▶ Exercise prompt
Only an exact repetition of every entry counts as the answer.

▶ Records for the exercise

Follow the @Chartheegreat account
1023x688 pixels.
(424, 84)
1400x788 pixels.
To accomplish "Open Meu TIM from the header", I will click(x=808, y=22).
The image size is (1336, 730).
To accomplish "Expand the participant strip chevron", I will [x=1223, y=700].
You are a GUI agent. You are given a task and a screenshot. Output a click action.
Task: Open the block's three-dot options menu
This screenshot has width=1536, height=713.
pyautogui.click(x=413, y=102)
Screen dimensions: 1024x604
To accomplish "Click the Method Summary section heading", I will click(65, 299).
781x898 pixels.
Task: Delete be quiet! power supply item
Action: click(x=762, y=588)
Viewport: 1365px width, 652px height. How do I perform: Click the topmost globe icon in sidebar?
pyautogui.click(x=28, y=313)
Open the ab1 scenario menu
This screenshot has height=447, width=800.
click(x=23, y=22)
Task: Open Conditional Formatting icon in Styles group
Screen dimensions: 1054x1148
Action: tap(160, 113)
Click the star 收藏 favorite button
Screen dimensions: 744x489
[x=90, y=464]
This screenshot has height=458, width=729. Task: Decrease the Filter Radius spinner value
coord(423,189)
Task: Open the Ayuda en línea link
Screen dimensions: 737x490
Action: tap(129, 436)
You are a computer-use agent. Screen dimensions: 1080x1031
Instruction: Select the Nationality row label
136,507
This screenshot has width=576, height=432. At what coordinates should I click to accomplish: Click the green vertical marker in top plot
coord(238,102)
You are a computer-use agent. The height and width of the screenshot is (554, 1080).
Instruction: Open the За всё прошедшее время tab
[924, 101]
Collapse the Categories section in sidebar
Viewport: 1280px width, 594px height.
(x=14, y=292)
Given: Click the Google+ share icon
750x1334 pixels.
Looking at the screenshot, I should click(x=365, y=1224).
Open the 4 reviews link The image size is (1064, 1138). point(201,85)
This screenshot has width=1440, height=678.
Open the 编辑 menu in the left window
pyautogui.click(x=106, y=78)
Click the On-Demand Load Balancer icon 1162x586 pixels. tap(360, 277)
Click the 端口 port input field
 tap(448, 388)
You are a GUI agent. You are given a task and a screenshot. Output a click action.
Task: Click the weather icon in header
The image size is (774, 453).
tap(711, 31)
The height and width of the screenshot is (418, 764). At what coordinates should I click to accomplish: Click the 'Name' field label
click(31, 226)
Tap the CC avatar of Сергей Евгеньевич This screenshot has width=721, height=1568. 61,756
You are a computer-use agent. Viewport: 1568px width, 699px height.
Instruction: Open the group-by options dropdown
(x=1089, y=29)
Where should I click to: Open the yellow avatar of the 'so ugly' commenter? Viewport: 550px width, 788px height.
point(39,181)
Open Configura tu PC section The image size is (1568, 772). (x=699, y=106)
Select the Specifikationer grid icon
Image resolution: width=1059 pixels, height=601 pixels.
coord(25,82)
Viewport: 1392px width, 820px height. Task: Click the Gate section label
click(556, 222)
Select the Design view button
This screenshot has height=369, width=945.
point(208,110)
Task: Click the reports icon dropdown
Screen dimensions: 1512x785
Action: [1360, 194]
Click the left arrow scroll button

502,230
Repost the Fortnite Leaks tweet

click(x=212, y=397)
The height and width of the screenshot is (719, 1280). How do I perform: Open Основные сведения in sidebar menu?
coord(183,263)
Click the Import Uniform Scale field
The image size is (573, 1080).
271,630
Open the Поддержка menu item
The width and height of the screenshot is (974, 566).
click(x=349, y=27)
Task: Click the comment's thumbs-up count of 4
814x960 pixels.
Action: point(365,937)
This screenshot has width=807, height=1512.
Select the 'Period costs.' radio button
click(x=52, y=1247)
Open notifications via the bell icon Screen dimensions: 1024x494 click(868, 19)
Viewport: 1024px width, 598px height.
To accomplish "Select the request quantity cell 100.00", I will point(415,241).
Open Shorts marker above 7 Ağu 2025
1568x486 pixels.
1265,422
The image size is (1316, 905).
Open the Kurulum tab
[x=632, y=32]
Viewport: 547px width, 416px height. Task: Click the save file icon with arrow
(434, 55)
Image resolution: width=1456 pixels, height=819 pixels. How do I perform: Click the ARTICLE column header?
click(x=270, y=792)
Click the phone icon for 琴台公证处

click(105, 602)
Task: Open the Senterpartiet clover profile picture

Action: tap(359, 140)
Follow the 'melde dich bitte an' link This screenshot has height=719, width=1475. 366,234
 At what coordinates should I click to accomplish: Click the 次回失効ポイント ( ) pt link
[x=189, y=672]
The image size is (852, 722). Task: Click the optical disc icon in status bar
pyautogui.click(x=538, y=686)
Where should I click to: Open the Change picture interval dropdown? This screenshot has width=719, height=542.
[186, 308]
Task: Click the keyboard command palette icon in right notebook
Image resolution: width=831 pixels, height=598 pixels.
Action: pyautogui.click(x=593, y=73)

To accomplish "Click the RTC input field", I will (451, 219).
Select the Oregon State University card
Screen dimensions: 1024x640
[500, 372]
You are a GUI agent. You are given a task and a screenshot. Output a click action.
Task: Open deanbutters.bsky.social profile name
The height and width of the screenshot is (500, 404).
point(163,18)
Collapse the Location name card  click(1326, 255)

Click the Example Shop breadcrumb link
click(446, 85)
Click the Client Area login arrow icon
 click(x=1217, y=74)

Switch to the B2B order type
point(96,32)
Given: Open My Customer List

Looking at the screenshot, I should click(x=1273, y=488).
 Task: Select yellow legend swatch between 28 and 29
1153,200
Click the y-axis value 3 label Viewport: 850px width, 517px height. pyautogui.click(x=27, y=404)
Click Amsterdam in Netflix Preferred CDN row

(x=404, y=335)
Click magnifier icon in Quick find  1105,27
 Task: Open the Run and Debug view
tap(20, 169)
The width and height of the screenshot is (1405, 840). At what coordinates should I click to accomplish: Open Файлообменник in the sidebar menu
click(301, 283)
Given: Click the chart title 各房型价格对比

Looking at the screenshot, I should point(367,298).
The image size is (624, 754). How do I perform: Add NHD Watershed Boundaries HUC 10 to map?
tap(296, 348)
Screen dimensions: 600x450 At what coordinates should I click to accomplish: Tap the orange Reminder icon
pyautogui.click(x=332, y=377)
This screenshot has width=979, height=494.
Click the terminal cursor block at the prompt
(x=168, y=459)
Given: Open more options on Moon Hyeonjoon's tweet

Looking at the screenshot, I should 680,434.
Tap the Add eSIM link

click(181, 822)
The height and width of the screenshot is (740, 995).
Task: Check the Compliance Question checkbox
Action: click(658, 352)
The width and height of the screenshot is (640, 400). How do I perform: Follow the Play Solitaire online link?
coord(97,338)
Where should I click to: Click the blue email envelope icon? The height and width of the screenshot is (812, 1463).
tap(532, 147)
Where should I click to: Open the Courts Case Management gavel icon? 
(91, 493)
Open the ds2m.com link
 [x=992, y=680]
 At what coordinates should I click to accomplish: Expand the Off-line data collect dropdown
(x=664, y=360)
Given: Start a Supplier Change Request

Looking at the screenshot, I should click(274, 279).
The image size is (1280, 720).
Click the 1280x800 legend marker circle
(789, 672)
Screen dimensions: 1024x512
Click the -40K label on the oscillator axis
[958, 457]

▶ Solution to this exercise
Follow the @Chartheegreat account
1023x688 pixels.
(424, 84)
1400x788 pixels.
To accomplish "Open Meu TIM from the header", I will click(x=808, y=22).
The image size is (1336, 730).
To accomplish "Expand the participant strip chevron", I will [x=1223, y=700].
You are a GUI agent. You are given a task and a screenshot. Output a click action.
Task: Open the block's three-dot options menu
This screenshot has width=1536, height=713.
pyautogui.click(x=413, y=102)
Screen dimensions: 1024x604
To accomplish "Click the Method Summary section heading", I will click(65, 299).
781x898 pixels.
Task: Delete be quiet! power supply item
Action: click(x=762, y=588)
Viewport: 1365px width, 652px height. How do I perform: Click the topmost globe icon in sidebar?
pyautogui.click(x=28, y=313)
Open the ab1 scenario menu
This screenshot has height=447, width=800.
click(x=23, y=22)
Task: Open Conditional Formatting icon in Styles group
Screen dimensions: 1054x1148
Action: tap(160, 113)
Click the star 收藏 favorite button
Screen dimensions: 744x489
[x=90, y=464]
This screenshot has height=458, width=729. Task: Decrease the Filter Radius spinner value
coord(423,189)
Task: Open the Ayuda en línea link
Screen dimensions: 737x490
Action: tap(129, 436)
You are a computer-use agent. Screen dimensions: 1080x1031
Instruction: Select the Nationality row label
136,507
This screenshot has width=576, height=432. At what coordinates should I click to accomplish: Click the green vertical marker in top plot
coord(238,102)
You are a computer-use agent. The height and width of the screenshot is (554, 1080).
Instruction: Open the За всё прошедшее время tab
[924, 101]
Collapse the Categories section in sidebar
Viewport: 1280px width, 594px height.
(x=14, y=292)
Given: Click the Google+ share icon
750x1334 pixels.
Looking at the screenshot, I should click(x=365, y=1224).
Open the 4 reviews link The image size is (1064, 1138). point(201,85)
This screenshot has width=1440, height=678.
Open the 编辑 menu in the left window
pyautogui.click(x=106, y=78)
Click the On-Demand Load Balancer icon 1162x586 pixels. tap(360, 277)
Click the 端口 port input field
 tap(448, 388)
You are a GUI agent. You are given a task and a screenshot. Output a click action.
Task: Click the weather icon in header
The image size is (774, 453).
tap(711, 31)
The height and width of the screenshot is (418, 764). At what coordinates should I click to accomplish: Click the 'Name' field label
click(31, 226)
Tap the CC avatar of Сергей Евгеньевич This screenshot has width=721, height=1568. 61,756
You are a computer-use agent. Viewport: 1568px width, 699px height.
Instruction: Open the group-by options dropdown
(x=1089, y=29)
Where should I click to: Open the yellow avatar of the 'so ugly' commenter? Viewport: 550px width, 788px height.
point(39,181)
Open Configura tu PC section The image size is (1568, 772). (x=699, y=106)
Select the Specifikationer grid icon
Image resolution: width=1059 pixels, height=601 pixels.
coord(25,82)
Viewport: 1392px width, 820px height. Task: Click the Gate section label
click(556, 222)
Select the Design view button
This screenshot has height=369, width=945.
point(208,110)
Task: Click the reports icon dropdown
Screen dimensions: 1512x785
Action: [1360, 194]
Click the left arrow scroll button

502,230
Repost the Fortnite Leaks tweet

click(x=212, y=397)
The height and width of the screenshot is (719, 1280). How do I perform: Open Основные сведения in sidebar menu?
coord(183,263)
Click the Import Uniform Scale field
The image size is (573, 1080).
271,630
Open the Поддержка menu item
The width and height of the screenshot is (974, 566).
click(x=349, y=27)
Task: Click the comment's thumbs-up count of 4
814x960 pixels.
Action: point(365,937)
This screenshot has width=807, height=1512.
Select the 'Period costs.' radio button
click(x=52, y=1247)
Open notifications via the bell icon Screen dimensions: 1024x494 click(868, 19)
Viewport: 1024px width, 598px height.
To accomplish "Select the request quantity cell 100.00", I will point(415,241).
Open Shorts marker above 7 Ağu 2025
1568x486 pixels.
1265,422
The image size is (1316, 905).
Open the Kurulum tab
[x=632, y=32]
Viewport: 547px width, 416px height. Task: Click the save file icon with arrow
(434, 55)
Image resolution: width=1456 pixels, height=819 pixels. How do I perform: Click the ARTICLE column header?
click(x=270, y=792)
Click the phone icon for 琴台公证处

click(105, 602)
Task: Open the Senterpartiet clover profile picture

Action: tap(359, 140)
Follow the 'melde dich bitte an' link This screenshot has height=719, width=1475. 366,234
 At what coordinates should I click to accomplish: Click the 次回失効ポイント ( ) pt link
[x=189, y=672]
The image size is (852, 722). Task: Click the optical disc icon in status bar
pyautogui.click(x=538, y=686)
Where should I click to: Open the Change picture interval dropdown? This screenshot has width=719, height=542.
[186, 308]
Task: Click the keyboard command palette icon in right notebook
Image resolution: width=831 pixels, height=598 pixels.
Action: pyautogui.click(x=593, y=73)

To accomplish "Click the RTC input field", I will (451, 219).
Select the Oregon State University card
Screen dimensions: 1024x640
[500, 372]
You are a GUI agent. You are given a task and a screenshot. Output a click action.
Task: Open deanbutters.bsky.social profile name
The height and width of the screenshot is (500, 404).
point(163,18)
Collapse the Location name card  click(1326, 255)

Click the Example Shop breadcrumb link
click(446, 85)
Click the Client Area login arrow icon
 click(x=1217, y=74)

Switch to the B2B order type
point(96,32)
Given: Open My Customer List

Looking at the screenshot, I should click(x=1273, y=488).
 Task: Select yellow legend swatch between 28 and 29
1153,200
Click the y-axis value 3 label Viewport: 850px width, 517px height. pyautogui.click(x=27, y=404)
Click Amsterdam in Netflix Preferred CDN row

(x=404, y=335)
Click magnifier icon in Quick find  1105,27
 Task: Open the Run and Debug view
tap(20, 169)
The width and height of the screenshot is (1405, 840). At what coordinates should I click to accomplish: Open Файлообменник in the sidebar menu
click(301, 283)
Given: Click the chart title 各房型价格对比

Looking at the screenshot, I should point(367,298).
The image size is (624, 754). How do I perform: Add NHD Watershed Boundaries HUC 10 to map?
tap(296, 348)
Screen dimensions: 600x450 At what coordinates should I click to accomplish: Tap the orange Reminder icon
pyautogui.click(x=332, y=377)
This screenshot has width=979, height=494.
Click the terminal cursor block at the prompt
(x=168, y=459)
Given: Open more options on Moon Hyeonjoon's tweet

Looking at the screenshot, I should 680,434.
Tap the Add eSIM link

click(181, 822)
The height and width of the screenshot is (740, 995).
Task: Check the Compliance Question checkbox
Action: click(658, 352)
The width and height of the screenshot is (640, 400). How do I perform: Follow the Play Solitaire online link?
coord(97,338)
Where should I click to: Click the blue email envelope icon? The height and width of the screenshot is (812, 1463).
tap(532, 147)
Where should I click to: Open the Courts Case Management gavel icon? 
(91, 493)
Open the ds2m.com link
 [x=992, y=680]
 At what coordinates should I click to accomplish: Expand the Off-line data collect dropdown
(x=664, y=360)
Given: Start a Supplier Change Request

Looking at the screenshot, I should click(274, 279).
The image size is (1280, 720).
Click the 1280x800 legend marker circle
(789, 672)
Screen dimensions: 1024x512
Click the -40K label on the oscillator axis
[958, 457]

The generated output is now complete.